The U.S. Soda Tax Appears To Work

The U.S. Soda Tax Appears To Work

A real-world experiment in Berkeley, California might help settle the debate over whether taxing sugary soft drinks can make people healthier. A new study found that the drinking habits of Berkeley residents got better and stayed better over the three years after a 2014 soft drink tax was passed. Residents not only drank less soft drink, but they also started drinking more water.

Advocates of taxes on soft drink and other sugar-sweetened beverages argue that higher prices will discourage people from buying the products, which are linked to obesity, type 2 diabetes, and cavities. But these so-called soft drink taxes have been, to put it lightly, a very controversial policy idea. Conservatives have attacked them as a nanny-state ploy to control citizens, while left-leaning critics have argued that they primarily punish poorer people. And unsurprisingly, the beverage industry has aggressively lobbied against them, too.

Politics aside, there’s not a ton of evidence as to whether taxes improve public health. Some researchers have argued that taxes wouldn’t actually deter people from drinking soft drink, or that people would compensate by eating or drinking more of other, similarly unhealthy foods.

In 2014, Berkeley became the first U.S. city to establish a soft drink tax, adding an extra 1 cent per ounce (the tax is technically enforced on the distributor, but they often pass on the cost to customers). Soon after, Philadelphia and Boulder, Colorado followed suit. By 2018, though, California lawmakers passed a measure that would prevent any additional local soft drink taxes from being passed within the state until 2031—a blackmailed bargain struck with the beverage industry after it threatened to support a ballot initiative that would make passing new taxes impossible without a two-thirds supermajority vote by local governments.

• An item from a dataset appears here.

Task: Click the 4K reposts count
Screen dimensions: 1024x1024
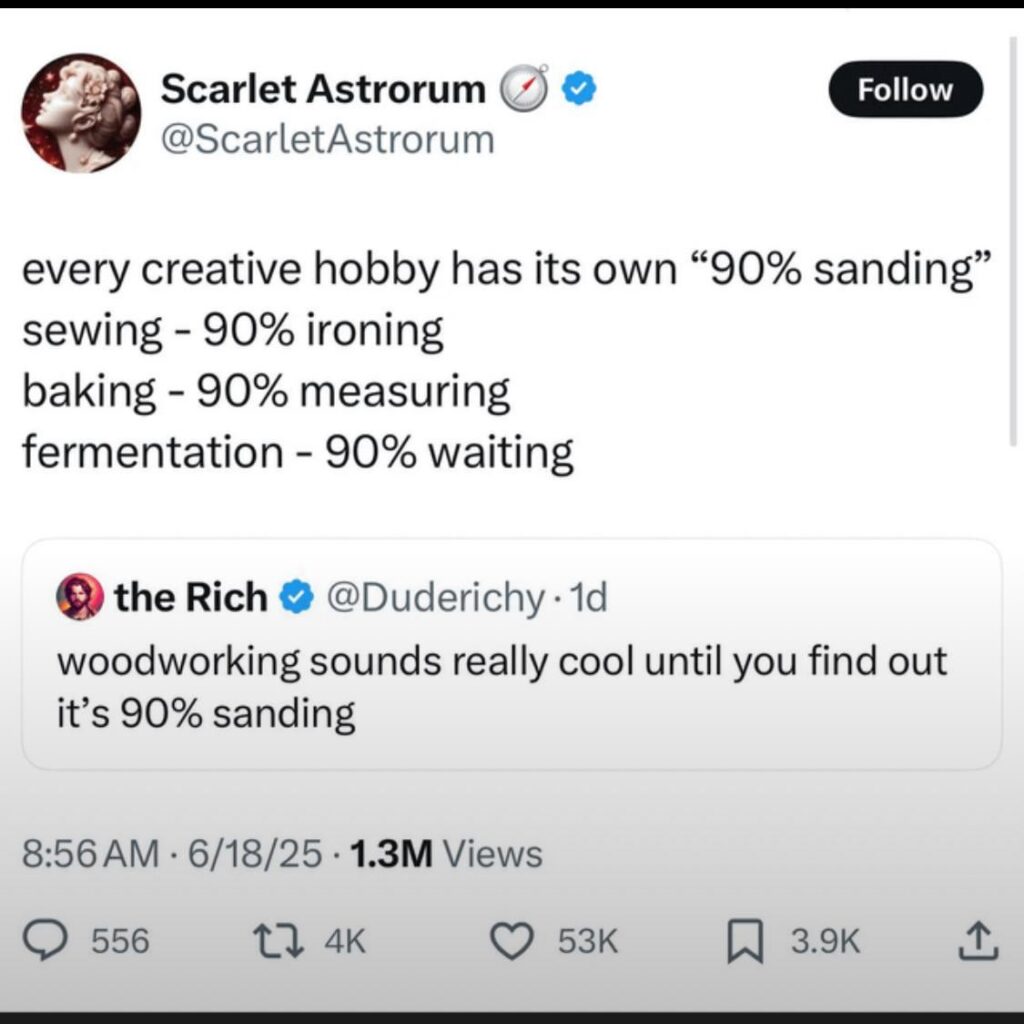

But Berkeley’s tax has remained on the books, and researchers at the University of California, Berkeley have been keeping a close eye on its effects in the neighbourhood.

In 2016, members of the same team published a study looking at what happened a year after the tax was enacted. The findings were based on thousands of questionnaires filled out by residents in low-income neighbourhoods of Berkeley and the two comparison cities of San Francisco and Oakland. It found that Berkeley residents drank soft drink and other sugary beverages 21 per cent less often than they did before, while residents elsewhere actually drank 4 per cent more soft drink.

The new findings, published in the American Journal of Public Health, show that things have gotten even better. Three years out, residents in Berkeley were drinking 52 per cent less sugary drinks on average, from 1.25 servings a day down to 0.7 servings a day. Meanwhile, their water consumption also rose 29 per cent. Both Oakland and San Francisco have since passed soft drink taxes as of mid-2017, but before then, there was no significant change in how much soft drink their residents drank over the same time period.

“This just drives home the message that soft drink taxes work,” said senior author Kristine Madsen, faculty director of the Berkeley Food Institute in UC Berkeley’s School of Public Health, in a statement.

The findings support a key counter-argument made against these taxes. While poorer people are more likely to be impacted by higher soft drink prices, they’re also disproportionately affected by health problems like obesity, type 2 diabetes, and cavities that are directly caused by sugary drinks. People living in low-income neighbourhoods not only have fewer places available to get fresh, healthy food, but fast food and soft drink companies deliberately advertise more in these neighbourhoods, banking on the lack of healthier food options.

Soft drink taxes aren’t just about making people pay more for sugary beverages, Madsen and her team argue, but signal that a change in our collective societal attitude toward these drinks is needed, much like how increasingly higher taxes on cigarettes successfully helped drive down their popularity. Adding to that, the resulting tax revenue can and has been funneled to health programs, like those for obesity prevention.

“I really want to push back against this idea that taxes are the sign of a nanny state,” Madsen said. “They are one of many ways to make really clear what we value as a country. We want to end this epidemic of diabetes and obesity, and taxes are a form of counter-messaging, to balance corporate advertising. We need consistent messaging and interventions that make healthier foods desirable, accessible, and affordable.”